● **Directions**: Copy every row below that contains the string "figure", matching its case exactly.
+++ Raw records
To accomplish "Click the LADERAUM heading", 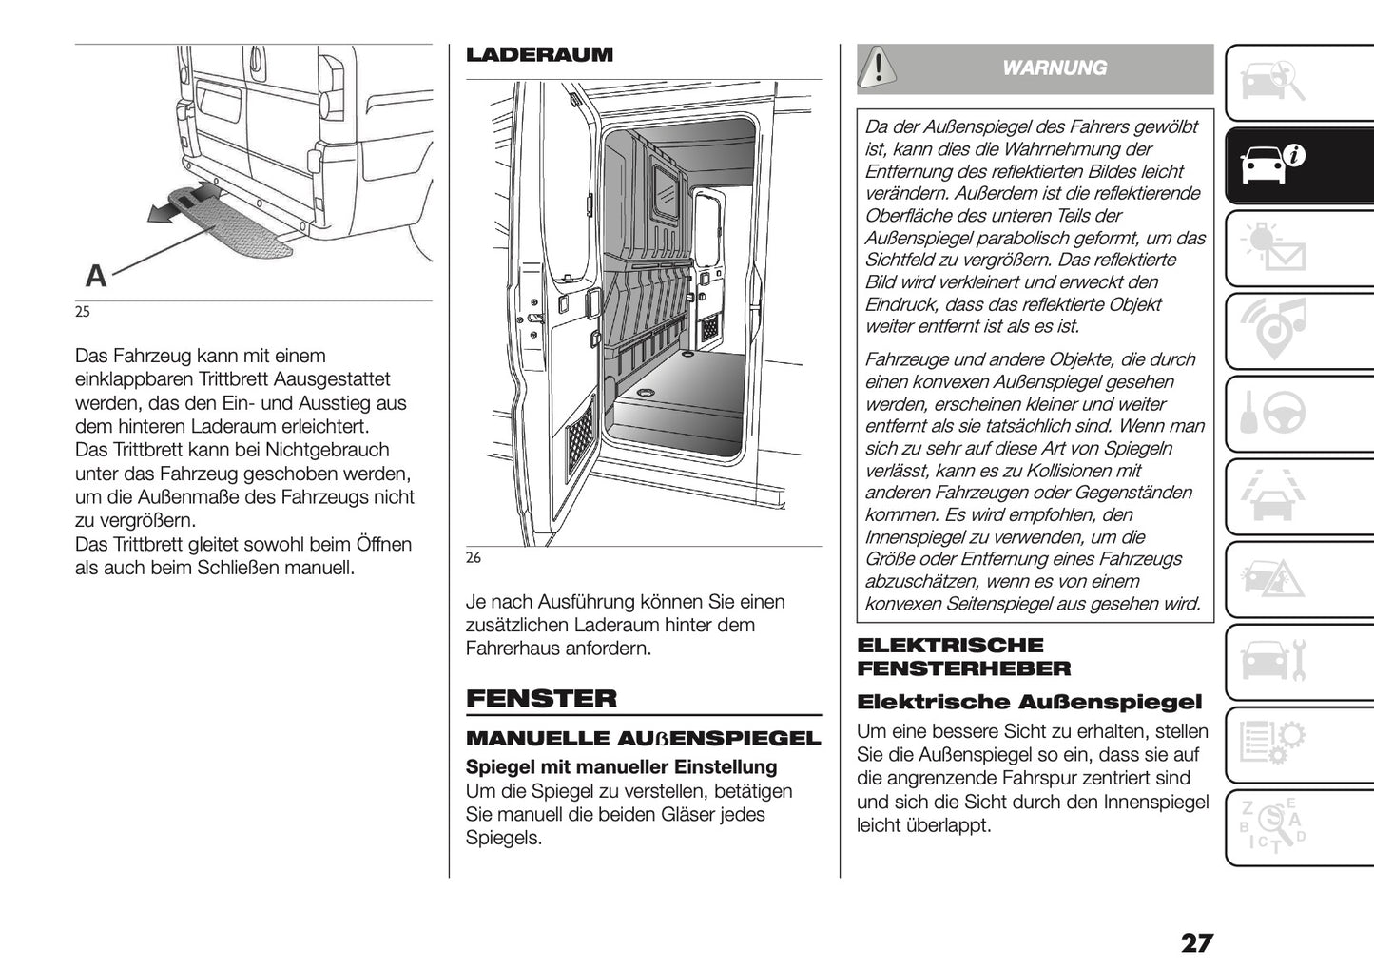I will [x=539, y=55].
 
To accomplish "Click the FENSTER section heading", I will [x=541, y=699].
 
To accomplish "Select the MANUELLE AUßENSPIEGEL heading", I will [x=643, y=739].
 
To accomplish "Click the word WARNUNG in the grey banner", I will [x=1055, y=68].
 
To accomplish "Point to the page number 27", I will [x=1196, y=942].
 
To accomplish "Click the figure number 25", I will [x=83, y=312].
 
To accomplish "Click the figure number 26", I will [x=474, y=558].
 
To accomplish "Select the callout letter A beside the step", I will [x=96, y=276].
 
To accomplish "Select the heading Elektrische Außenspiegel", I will [x=1029, y=703].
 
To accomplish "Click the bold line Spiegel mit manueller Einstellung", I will [x=621, y=767].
++++++
● **Task answer**:
To accomplish "Click the figure number 25", I will [x=83, y=312].
To accomplish "Click the figure number 26", I will [x=474, y=558].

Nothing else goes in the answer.